◆ Brief
Report each line of the data that has "storage" somewhere in it.

◆ Extracted data
· · · · · · ·

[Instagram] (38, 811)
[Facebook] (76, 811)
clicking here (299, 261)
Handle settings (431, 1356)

· · · · · · ·

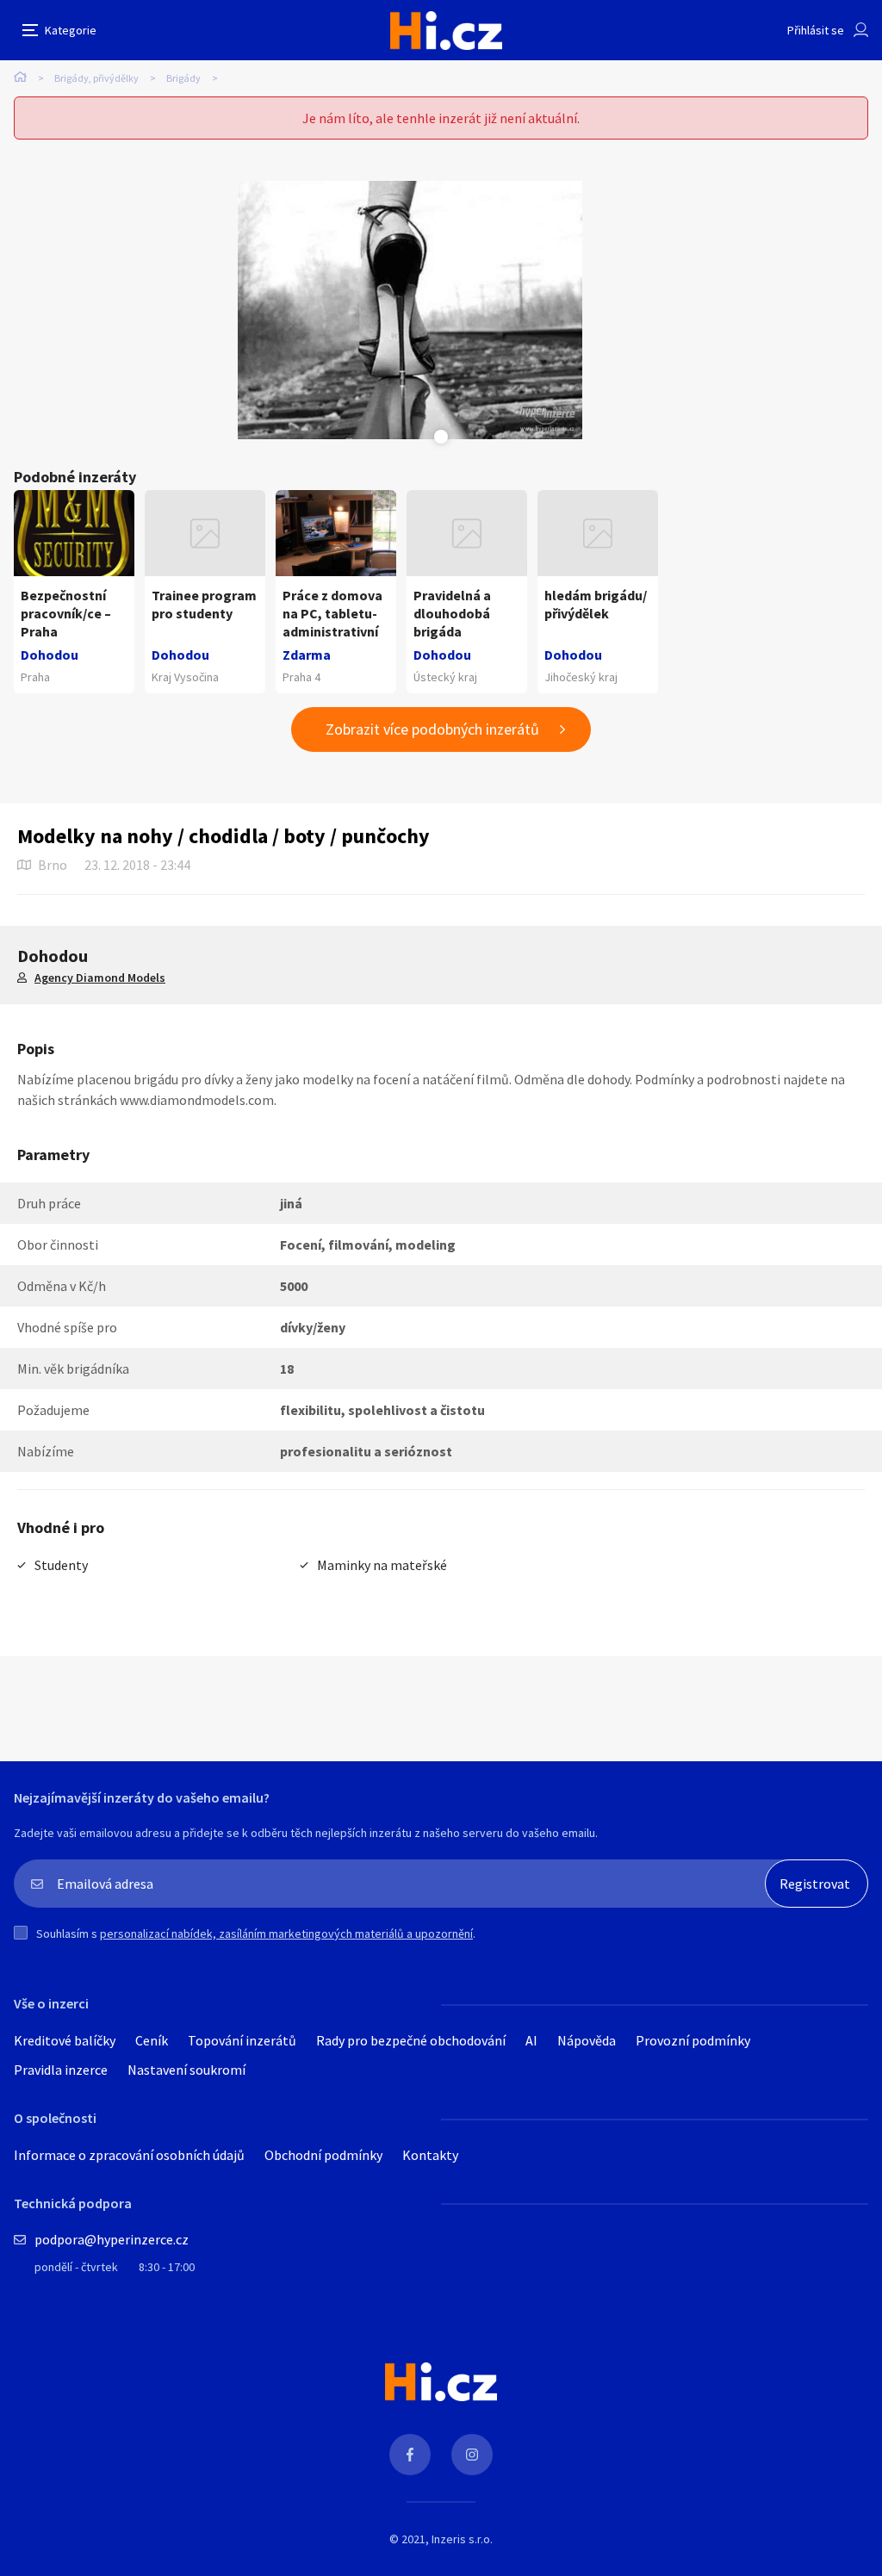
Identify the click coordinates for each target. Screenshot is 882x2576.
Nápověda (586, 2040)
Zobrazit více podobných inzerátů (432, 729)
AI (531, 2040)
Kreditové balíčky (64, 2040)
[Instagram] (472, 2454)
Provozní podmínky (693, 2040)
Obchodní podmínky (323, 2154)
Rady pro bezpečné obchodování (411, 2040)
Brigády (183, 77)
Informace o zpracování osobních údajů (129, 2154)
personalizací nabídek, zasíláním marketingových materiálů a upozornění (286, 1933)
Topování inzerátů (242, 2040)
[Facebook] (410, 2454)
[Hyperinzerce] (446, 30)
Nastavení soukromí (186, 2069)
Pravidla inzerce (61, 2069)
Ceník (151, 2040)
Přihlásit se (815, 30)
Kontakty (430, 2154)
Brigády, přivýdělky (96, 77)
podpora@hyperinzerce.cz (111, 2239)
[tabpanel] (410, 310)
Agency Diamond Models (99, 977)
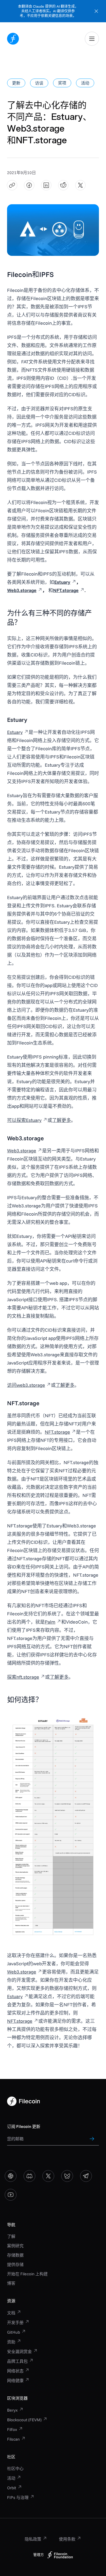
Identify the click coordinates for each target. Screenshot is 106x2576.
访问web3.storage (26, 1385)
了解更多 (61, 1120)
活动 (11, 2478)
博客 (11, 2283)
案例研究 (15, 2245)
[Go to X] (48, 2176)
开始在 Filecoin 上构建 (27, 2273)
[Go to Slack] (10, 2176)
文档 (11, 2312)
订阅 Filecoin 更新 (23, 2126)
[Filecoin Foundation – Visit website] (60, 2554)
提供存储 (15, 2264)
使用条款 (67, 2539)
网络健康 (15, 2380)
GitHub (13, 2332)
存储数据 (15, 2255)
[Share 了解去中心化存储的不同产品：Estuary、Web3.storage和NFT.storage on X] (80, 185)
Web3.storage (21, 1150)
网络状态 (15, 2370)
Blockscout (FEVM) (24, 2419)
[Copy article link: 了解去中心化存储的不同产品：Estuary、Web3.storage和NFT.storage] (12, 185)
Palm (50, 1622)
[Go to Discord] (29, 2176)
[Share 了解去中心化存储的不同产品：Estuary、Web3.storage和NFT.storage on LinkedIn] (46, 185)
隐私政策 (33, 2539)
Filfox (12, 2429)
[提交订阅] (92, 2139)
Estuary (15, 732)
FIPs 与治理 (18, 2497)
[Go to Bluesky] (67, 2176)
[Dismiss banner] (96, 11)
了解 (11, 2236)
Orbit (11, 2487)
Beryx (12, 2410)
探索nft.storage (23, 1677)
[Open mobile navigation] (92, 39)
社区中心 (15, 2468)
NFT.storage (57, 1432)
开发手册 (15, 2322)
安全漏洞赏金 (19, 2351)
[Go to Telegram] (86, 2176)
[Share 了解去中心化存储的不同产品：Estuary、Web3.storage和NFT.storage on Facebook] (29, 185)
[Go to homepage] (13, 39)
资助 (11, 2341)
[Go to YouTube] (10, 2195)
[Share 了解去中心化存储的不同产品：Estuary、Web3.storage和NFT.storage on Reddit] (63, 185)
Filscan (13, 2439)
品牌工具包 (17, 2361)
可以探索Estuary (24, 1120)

· · · · · · ·

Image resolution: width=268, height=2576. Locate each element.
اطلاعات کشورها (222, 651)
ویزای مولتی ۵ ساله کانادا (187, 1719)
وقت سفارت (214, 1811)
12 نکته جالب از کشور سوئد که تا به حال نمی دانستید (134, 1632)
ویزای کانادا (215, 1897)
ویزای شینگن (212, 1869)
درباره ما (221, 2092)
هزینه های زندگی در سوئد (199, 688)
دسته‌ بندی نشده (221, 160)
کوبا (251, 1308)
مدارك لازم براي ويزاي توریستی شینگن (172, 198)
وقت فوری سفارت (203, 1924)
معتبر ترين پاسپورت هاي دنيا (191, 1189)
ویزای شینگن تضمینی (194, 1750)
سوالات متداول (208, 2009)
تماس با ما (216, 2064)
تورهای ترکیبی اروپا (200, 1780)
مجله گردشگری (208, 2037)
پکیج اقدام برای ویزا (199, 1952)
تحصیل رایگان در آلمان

· · · · · · ·

◆ Output of the exercise
访问web3.storage (26, 1385)
[Share 了解去中心化存储的不同产品：Estuary、Web3.storage和NFT.storage on X] (80, 185)
Web3.storage (21, 1150)
[Copy article link: 了解去中心化存储的不同产品：Estuary、Web3.storage和NFT.storage] (12, 185)
[Share 了解去中心化存储的不同产品：Estuary、Web3.storage和NFT.storage on LinkedIn] (46, 185)
探索nft.storage (23, 1677)
NFT.storage (57, 1432)
[Share 了解去中心化存储的不同产品：Estuary、Web3.storage和NFT.storage on Facebook] (29, 185)
[Share 了解去中心化存储的不同产品：Estuary、Web3.storage和NFT.storage on Reddit] (63, 185)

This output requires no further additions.